____ Provided data
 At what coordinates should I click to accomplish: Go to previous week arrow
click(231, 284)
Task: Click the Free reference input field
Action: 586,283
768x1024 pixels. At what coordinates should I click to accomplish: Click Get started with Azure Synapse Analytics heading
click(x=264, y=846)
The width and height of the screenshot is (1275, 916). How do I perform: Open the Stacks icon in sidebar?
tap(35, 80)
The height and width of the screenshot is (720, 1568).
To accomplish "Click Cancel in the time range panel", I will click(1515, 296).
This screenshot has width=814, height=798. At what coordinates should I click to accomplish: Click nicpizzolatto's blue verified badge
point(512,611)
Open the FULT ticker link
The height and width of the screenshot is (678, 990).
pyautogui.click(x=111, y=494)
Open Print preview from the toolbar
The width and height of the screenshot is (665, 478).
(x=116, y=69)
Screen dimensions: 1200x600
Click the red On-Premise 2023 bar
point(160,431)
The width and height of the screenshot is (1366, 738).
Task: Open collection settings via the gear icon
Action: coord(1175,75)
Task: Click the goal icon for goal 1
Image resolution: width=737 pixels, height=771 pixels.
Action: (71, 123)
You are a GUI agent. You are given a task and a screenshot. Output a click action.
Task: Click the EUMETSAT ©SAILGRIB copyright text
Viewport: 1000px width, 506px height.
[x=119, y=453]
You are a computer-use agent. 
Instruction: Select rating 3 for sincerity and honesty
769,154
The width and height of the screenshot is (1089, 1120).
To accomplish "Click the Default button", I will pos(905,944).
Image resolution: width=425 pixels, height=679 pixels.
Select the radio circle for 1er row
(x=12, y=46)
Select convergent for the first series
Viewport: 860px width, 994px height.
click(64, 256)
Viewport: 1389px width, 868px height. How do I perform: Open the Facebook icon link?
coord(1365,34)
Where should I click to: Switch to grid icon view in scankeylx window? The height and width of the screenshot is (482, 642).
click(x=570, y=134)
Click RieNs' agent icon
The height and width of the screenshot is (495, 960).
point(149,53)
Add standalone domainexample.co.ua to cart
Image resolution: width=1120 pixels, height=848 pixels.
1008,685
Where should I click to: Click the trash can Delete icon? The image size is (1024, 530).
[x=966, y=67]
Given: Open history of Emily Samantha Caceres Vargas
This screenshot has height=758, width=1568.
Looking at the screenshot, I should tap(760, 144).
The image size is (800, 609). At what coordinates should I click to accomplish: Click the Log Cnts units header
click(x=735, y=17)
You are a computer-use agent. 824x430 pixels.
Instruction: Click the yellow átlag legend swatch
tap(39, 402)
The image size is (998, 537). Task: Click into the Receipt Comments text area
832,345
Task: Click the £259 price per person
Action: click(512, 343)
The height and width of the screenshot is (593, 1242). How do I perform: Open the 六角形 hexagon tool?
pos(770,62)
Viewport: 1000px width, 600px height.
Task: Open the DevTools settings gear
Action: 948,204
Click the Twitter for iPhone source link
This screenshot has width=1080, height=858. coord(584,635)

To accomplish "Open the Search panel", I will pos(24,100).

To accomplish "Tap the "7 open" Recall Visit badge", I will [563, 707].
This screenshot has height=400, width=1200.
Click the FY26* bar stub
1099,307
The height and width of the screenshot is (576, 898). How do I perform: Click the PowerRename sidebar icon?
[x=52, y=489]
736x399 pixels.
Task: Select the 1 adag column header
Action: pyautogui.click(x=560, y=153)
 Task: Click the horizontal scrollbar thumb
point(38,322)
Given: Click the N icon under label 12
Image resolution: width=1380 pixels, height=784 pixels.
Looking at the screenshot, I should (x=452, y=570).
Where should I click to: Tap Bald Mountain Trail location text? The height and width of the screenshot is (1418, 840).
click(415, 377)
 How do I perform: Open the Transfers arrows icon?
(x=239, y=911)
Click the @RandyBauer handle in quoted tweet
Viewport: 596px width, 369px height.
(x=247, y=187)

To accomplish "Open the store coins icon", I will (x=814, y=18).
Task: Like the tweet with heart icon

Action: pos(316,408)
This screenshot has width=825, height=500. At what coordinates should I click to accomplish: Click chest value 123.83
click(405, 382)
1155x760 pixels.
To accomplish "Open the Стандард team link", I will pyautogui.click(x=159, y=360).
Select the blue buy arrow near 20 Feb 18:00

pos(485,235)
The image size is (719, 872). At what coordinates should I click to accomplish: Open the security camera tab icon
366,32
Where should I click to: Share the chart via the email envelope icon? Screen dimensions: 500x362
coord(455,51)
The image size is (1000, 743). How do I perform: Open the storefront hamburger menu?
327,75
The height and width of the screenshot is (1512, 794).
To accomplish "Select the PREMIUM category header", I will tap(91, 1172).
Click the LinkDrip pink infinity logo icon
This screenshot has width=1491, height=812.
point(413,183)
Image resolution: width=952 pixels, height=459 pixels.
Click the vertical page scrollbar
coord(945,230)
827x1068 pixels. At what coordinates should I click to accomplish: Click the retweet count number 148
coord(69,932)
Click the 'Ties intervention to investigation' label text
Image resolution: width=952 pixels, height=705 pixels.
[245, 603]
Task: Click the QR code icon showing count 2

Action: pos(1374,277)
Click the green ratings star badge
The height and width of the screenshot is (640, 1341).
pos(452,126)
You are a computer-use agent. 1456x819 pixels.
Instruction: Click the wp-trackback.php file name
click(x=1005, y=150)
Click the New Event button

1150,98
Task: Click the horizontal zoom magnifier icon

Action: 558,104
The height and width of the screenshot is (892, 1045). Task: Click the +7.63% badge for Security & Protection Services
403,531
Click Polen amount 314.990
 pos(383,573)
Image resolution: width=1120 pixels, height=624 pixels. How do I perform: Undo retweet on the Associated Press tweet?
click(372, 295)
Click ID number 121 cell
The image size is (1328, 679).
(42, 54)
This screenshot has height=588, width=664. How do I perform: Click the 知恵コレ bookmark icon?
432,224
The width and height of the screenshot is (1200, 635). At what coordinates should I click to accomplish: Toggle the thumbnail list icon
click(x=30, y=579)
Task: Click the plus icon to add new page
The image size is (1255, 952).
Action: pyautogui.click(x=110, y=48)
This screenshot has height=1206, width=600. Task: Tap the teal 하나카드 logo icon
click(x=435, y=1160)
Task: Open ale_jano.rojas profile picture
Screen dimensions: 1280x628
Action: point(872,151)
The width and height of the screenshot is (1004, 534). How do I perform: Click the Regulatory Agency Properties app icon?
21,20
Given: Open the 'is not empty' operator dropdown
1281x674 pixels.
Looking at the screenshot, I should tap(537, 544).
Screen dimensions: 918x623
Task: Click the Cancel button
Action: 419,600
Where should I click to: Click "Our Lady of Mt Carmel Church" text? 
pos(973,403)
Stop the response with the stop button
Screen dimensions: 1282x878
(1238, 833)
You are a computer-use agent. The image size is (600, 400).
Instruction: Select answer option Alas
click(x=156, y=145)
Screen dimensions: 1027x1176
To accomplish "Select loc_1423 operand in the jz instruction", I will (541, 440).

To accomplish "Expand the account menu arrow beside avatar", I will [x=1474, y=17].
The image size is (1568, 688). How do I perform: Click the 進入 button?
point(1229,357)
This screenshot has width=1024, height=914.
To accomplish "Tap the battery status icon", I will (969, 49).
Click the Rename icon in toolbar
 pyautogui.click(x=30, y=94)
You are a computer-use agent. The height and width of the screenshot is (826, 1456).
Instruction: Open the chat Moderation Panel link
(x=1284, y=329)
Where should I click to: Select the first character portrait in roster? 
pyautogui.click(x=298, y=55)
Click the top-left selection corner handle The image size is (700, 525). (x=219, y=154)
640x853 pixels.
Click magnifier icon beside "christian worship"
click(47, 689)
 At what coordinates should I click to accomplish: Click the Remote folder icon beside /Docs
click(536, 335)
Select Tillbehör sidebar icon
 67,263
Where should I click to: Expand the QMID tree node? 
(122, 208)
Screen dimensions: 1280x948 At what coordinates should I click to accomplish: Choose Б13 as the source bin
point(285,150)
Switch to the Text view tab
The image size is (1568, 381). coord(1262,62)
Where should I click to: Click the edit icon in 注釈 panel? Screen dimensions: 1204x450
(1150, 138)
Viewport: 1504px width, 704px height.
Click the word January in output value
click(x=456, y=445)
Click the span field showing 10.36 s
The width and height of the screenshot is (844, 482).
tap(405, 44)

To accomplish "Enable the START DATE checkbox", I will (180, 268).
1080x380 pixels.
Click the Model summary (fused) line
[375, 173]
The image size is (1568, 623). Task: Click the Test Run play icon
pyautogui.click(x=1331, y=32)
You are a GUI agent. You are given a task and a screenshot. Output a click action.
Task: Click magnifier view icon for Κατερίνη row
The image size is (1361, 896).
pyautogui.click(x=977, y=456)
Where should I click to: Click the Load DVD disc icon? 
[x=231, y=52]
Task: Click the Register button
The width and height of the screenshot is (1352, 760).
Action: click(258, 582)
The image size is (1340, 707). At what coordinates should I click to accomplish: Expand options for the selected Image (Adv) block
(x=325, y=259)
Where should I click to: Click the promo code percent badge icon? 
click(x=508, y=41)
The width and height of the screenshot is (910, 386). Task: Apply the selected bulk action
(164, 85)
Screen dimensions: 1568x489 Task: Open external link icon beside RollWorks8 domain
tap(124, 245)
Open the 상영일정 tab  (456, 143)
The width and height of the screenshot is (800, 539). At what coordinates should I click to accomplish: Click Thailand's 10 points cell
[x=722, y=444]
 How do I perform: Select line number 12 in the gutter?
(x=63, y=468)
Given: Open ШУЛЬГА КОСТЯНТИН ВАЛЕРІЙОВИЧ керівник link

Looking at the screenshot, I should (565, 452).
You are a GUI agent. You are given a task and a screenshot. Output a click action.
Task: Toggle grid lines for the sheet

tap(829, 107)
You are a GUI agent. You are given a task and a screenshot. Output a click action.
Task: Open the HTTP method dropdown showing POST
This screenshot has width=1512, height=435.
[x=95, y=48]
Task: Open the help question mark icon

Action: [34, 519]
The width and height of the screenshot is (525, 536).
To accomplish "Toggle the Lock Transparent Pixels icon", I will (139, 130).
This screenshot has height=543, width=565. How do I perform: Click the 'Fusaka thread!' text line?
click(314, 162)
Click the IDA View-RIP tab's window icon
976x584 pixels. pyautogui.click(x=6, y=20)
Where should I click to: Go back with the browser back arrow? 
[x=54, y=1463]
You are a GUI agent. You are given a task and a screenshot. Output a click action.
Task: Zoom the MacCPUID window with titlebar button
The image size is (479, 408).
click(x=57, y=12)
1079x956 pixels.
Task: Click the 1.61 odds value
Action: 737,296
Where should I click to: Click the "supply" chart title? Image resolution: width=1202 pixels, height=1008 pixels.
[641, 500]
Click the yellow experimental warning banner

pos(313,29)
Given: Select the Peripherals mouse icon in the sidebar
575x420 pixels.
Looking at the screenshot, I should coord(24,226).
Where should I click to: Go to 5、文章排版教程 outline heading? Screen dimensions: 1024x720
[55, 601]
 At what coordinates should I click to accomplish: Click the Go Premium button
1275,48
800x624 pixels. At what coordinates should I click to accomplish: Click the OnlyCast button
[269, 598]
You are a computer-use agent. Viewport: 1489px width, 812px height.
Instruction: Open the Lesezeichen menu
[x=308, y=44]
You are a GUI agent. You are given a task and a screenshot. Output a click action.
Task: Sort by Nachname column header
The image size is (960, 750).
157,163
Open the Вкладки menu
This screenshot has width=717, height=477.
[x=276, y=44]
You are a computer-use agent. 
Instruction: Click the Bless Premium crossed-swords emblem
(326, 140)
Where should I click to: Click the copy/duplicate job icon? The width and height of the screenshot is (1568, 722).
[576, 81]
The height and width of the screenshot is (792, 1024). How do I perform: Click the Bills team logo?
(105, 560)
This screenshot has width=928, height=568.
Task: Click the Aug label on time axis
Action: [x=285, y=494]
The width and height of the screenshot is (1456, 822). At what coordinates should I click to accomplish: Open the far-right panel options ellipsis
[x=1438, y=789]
________
*Work task*: Please return the lines above that run from the line containing "Click the IDA View-RIP tab's window icon" to the line containing "Given: Select the", inclusive, exactly and with no other lines.

*Output below*:
Click the IDA View-RIP tab's window icon
976x584 pixels. pyautogui.click(x=6, y=20)
Where should I click to: Go back with the browser back arrow? 
[x=54, y=1463]
You are a GUI agent. You are given a task and a screenshot. Output a click action.
Task: Zoom the MacCPUID window with titlebar button
The image size is (479, 408).
click(x=57, y=12)
1079x956 pixels.
Task: Click the 1.61 odds value
Action: 737,296
Where should I click to: Click the "supply" chart title? Image resolution: width=1202 pixels, height=1008 pixels.
[641, 500]
Click the yellow experimental warning banner

pos(313,29)
Given: Select the Peripherals mouse icon in the sidebar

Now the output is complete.